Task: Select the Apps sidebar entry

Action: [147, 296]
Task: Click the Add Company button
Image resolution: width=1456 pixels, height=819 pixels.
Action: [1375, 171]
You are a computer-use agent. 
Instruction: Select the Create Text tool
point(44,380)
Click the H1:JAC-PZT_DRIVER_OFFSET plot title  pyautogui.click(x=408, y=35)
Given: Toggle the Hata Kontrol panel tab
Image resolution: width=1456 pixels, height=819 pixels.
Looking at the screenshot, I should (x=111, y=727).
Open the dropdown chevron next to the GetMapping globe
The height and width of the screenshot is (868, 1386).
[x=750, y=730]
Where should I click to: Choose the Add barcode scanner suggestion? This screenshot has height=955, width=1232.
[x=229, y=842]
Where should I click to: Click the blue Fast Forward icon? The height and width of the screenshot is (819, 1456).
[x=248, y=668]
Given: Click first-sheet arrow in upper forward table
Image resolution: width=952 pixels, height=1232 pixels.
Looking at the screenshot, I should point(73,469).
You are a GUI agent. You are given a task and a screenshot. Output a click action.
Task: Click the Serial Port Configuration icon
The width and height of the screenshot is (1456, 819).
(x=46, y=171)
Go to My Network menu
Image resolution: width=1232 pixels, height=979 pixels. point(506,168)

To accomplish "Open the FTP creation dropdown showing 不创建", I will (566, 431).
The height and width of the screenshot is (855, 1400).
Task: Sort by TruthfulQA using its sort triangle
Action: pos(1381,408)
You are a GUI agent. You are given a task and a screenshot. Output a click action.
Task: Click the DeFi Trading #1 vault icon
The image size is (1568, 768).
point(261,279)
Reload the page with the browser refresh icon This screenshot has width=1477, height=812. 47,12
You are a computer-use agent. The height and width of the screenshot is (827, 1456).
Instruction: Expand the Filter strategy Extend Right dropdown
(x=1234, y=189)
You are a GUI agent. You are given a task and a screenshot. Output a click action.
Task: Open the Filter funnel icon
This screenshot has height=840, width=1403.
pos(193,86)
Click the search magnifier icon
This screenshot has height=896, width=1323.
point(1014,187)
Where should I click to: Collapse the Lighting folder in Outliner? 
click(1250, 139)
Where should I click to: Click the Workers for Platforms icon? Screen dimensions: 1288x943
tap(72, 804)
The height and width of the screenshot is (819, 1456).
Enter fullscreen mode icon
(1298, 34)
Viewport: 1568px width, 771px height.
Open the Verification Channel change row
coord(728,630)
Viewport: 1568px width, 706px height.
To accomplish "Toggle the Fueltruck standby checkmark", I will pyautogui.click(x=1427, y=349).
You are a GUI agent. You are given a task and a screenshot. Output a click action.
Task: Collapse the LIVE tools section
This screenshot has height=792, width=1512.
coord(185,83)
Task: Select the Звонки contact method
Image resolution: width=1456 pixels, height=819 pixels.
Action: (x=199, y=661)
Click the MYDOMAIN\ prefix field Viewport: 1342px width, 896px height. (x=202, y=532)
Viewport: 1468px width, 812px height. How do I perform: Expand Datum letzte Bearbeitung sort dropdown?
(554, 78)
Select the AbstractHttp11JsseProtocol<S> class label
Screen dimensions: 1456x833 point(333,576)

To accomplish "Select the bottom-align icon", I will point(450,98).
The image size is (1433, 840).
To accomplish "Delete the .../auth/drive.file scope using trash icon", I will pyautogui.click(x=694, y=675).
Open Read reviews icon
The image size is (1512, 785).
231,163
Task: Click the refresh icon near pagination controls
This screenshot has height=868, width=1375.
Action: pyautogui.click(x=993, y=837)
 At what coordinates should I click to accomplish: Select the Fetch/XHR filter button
+===+
> **Exercise**: The data above, all of it, needs to be output exactly as written.

> **Exercise output**:
Task: Select the Apps sidebar entry

Action: [147, 296]
Task: Click the Add Company button
Image resolution: width=1456 pixels, height=819 pixels.
Action: [1375, 171]
You are a computer-use agent. 
Instruction: Select the Create Text tool
point(44,380)
Click the H1:JAC-PZT_DRIVER_OFFSET plot title  pyautogui.click(x=408, y=35)
Given: Toggle the Hata Kontrol panel tab
Image resolution: width=1456 pixels, height=819 pixels.
Looking at the screenshot, I should (x=111, y=727).
Open the dropdown chevron next to the GetMapping globe
The height and width of the screenshot is (868, 1386).
[x=750, y=730]
Where should I click to: Choose the Add barcode scanner suggestion? This screenshot has height=955, width=1232.
[x=229, y=842]
Where should I click to: Click the blue Fast Forward icon? The height and width of the screenshot is (819, 1456).
[x=248, y=668]
Given: Click first-sheet arrow in upper forward table
Image resolution: width=952 pixels, height=1232 pixels.
Looking at the screenshot, I should point(73,469).
You are a GUI agent. You are given a task and a screenshot. Output a click action.
Task: Click the Serial Port Configuration icon
The width and height of the screenshot is (1456, 819).
(x=46, y=171)
Go to My Network menu
Image resolution: width=1232 pixels, height=979 pixels. point(506,168)

To accomplish "Open the FTP creation dropdown showing 不创建", I will (566, 431).
The height and width of the screenshot is (855, 1400).
Task: Sort by TruthfulQA using its sort triangle
Action: pos(1381,408)
You are a GUI agent. You are given a task and a screenshot. Output a click action.
Task: Click the DeFi Trading #1 vault icon
The image size is (1568, 768).
point(261,279)
Reload the page with the browser refresh icon This screenshot has width=1477, height=812. 47,12
You are a computer-use agent. The height and width of the screenshot is (827, 1456).
Instruction: Expand the Filter strategy Extend Right dropdown
(x=1234, y=189)
You are a GUI agent. You are given a task and a screenshot. Output a click action.
Task: Open the Filter funnel icon
This screenshot has height=840, width=1403.
pos(193,86)
Click the search magnifier icon
This screenshot has height=896, width=1323.
point(1014,187)
Where should I click to: Collapse the Lighting folder in Outliner? 
click(1250, 139)
Where should I click to: Click the Workers for Platforms icon? Screen dimensions: 1288x943
tap(72, 804)
The height and width of the screenshot is (819, 1456).
Enter fullscreen mode icon
(1298, 34)
Viewport: 1568px width, 771px height.
Open the Verification Channel change row
coord(728,630)
Viewport: 1568px width, 706px height.
To accomplish "Toggle the Fueltruck standby checkmark", I will pyautogui.click(x=1427, y=349).
You are a GUI agent. You are given a task and a screenshot. Output a click action.
Task: Collapse the LIVE tools section
This screenshot has height=792, width=1512.
coord(185,83)
Task: Select the Звонки contact method
Image resolution: width=1456 pixels, height=819 pixels.
Action: (x=199, y=661)
Click the MYDOMAIN\ prefix field Viewport: 1342px width, 896px height. (x=202, y=532)
Viewport: 1468px width, 812px height. How do I perform: Expand Datum letzte Bearbeitung sort dropdown?
(554, 78)
Select the AbstractHttp11JsseProtocol<S> class label
Screen dimensions: 1456x833 point(333,576)

To accomplish "Select the bottom-align icon", I will point(450,98).
The image size is (1433, 840).
To accomplish "Delete the .../auth/drive.file scope using trash icon", I will pyautogui.click(x=694, y=675).
Open Read reviews icon
The image size is (1512, 785).
231,163
Task: Click the refresh icon near pagination controls
This screenshot has height=868, width=1375.
Action: pyautogui.click(x=993, y=837)
 At what coordinates should I click to accomplish: Select the Fetch/XHR filter button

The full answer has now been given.